ReactiveX / RxPY

ReactiveX for Python
https://rxpy.rtfd.io
MIT License
4.81k stars 361 forks source link

Why does RxPY keep randomly throwing 'NoneType' object has no attribute 'dispose'? #88

Closed mchen402 closed 8 years ago

mchen402 commented 8 years ago

Minimal working example: see SO post

The issue documented in the post above seems to be due to the following in rx.concurrency.currentthreadscheduler

if not self.queue:
    self.queue = Trampoline(self)

This is not thread-safe yet Scheduler.current_thread = current_thread_scheduler = CurrentThreadScheduler() is shared across threads and is used in an asynchronous manner by LINQ operators. So should we use a lock as below?

from rx import Lock

class CurrentThreadScheduler(Scheduler):

    def __init__(self):
        ...
        self.lock = Lock()

    def schedule_relative(self, duetime, action, state=None):
        ...
        with self.lock:
            has_queue = self.queue
            if not has_queue:
                self.queue = Trampoline(self)

        if has_queue:
            self.queue.enqueue(si)
        else:
            self.queue = Trampoline(self)
            try:
                self.queue.enqueue(si)
                self.queue.run()
            finally:
                self.queue.dispose()
                self.queue = None
        ...

On a further note, the self.queue.dispose() seems also to not be very safe.
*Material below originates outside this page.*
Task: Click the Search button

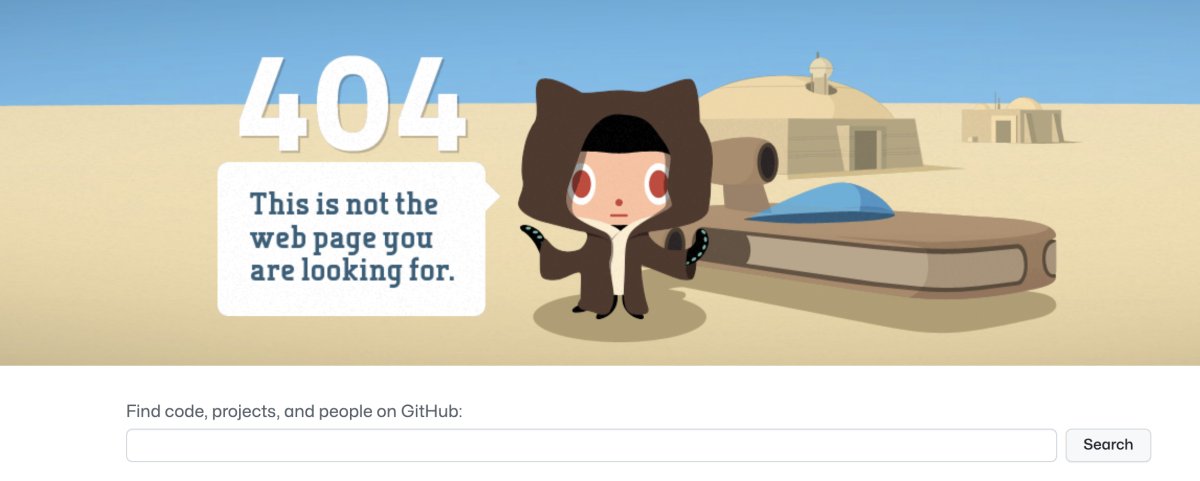Action: 1108,445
What if one thread has just called self.queue.enqueue(si) when another is about to call self.queue.dispose()? The queued item will end up being dropped silently.
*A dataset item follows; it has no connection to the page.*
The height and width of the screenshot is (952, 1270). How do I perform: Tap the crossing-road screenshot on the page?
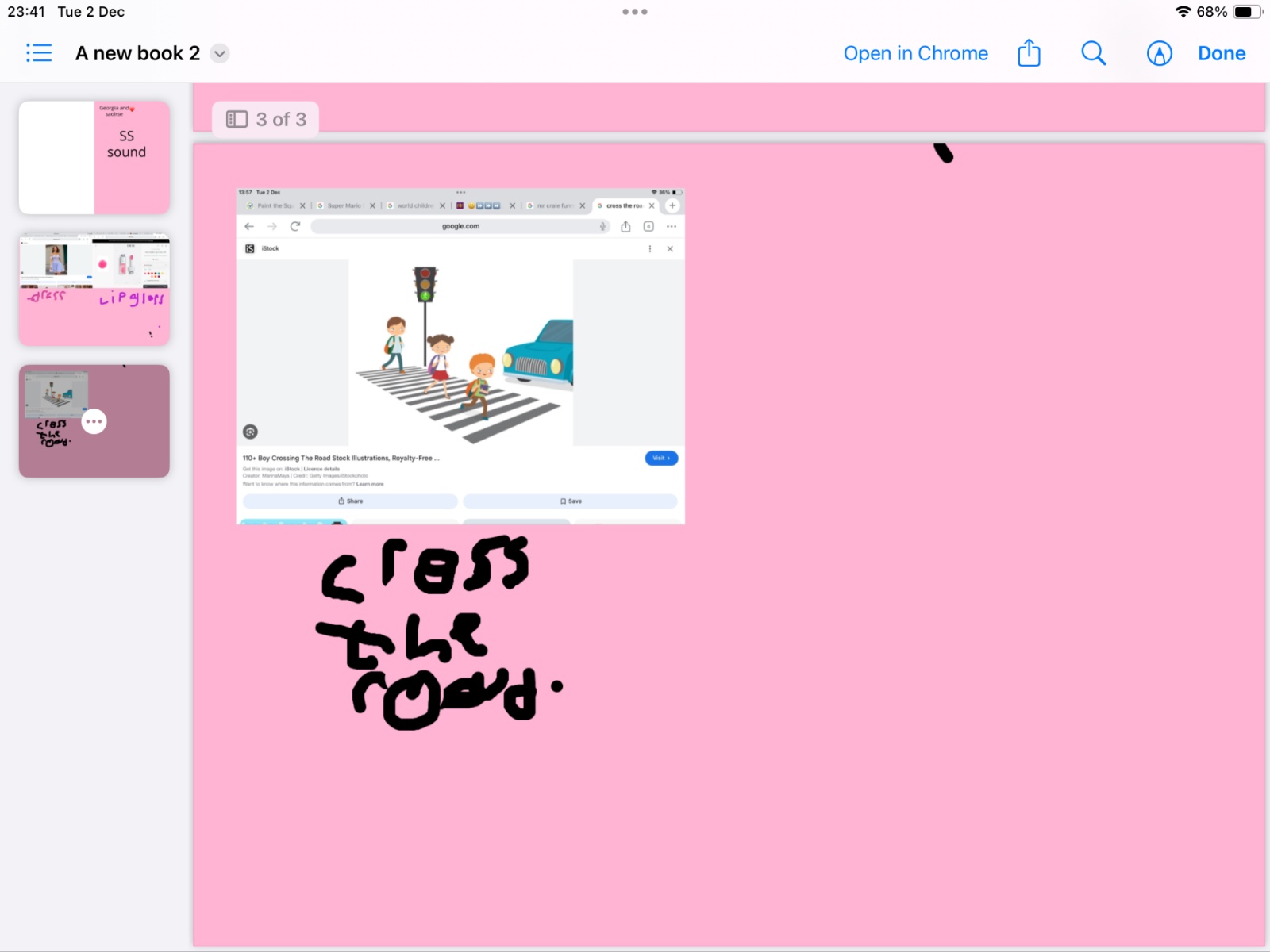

dbrattli commented 8 years ago

The CurrentThreadScheduler is a single threaded scheduler and should not be mixed with multi-threaded code. The problem with the code is .interval() that by default uses TimeoutScheduler, and timeouts spans new threads. Observable.just uses by default CurrentThreadScheduler, but it does not support timeouts, so you cannot use it with interval(). You should probably go for the NewThreadScheduler or the EventLoopScheduler to run on a designated thread. Make sure all operators use the same scheduler to avoid problems. I agree that this is a bit of a mess, and there should be an easier way to set the scheduler to be used by all operators for a given subscription instead of having to give it as an argument to all the time dependent or scheduling operators.

mchen402 commented 8 years ago

Thanks again Dag.

there should be an easier way to set the scheduler to be used by all operators for a given subscription instead of having to give it as an argument to all the time dependent or scheduling operators.

^ I'd love to see that prioritised

dbrattli commented 8 years ago

Yes, I'm thinking about cleaning up the scheduler part, and perhaps only have 2-3 native schedulers for Python. ThreadPool (not impl. yet) w/EventLoop for each thread, and Asyncio. The other ones are just confusing for most people. ThreadPool should probably be default, and it should be easy to switch everything to Asyncio without having to add a parameter to every operator. Either using the config environment, or by adding a scheduler option to subscribe() to set the default scheduler for the subscription.

mchen402 commented 8 years ago

You should probably go for the NewThreadScheduler or the EventLoopScheduler to run on a designated thread.

Based on the above I tried:

from rx import Observable
from rx.internal.basic import noop
from rx.disposables import CompositeDisposable
from rx.concurrency import NewThreadScheduler

scheduler = NewThreadScheduler()
observables = Observable.interval(1).map(lambda x: Observable.just(x, scheduler))
disposable = CompositeDisposable([observables.switch_latest().subscribe(noop) for i in xrange(10)])

But I still get the same errors as before.

AttributeError: 'NoneType' object has no attribute 'dispose'

I tried using EventLoopScheduler also, but still same errors. Am I doing what you meant?

dbrattli commented 8 years ago

Yes, almost. You also need to give the scheduler to interval(1). But that didn't help, so there must be a bug in the code. Looks like I was wrong about CurrentThreadScheduler and that it should not be mixed with multi-threaded code. It's actually not possible to get rid of it since it's used by the subscribe() logic even if you give schedulers as arguments to all operators. I've added a fix that makes sure each thread gets their own queue on the CurrentThreadScheduler. So it's still current, but current for each thread. NewThreadScheduler will run out of threads if you use it, so it's a good case for creating a ThreadPoolScheduler. But the example should now work without specifying schedulers. Checked into develop, so please test.

lock[bot] commented 5 years ago

This thread has been automatically locked since there has not been any recent activity after it was closed. Please open a new issue for related bugs.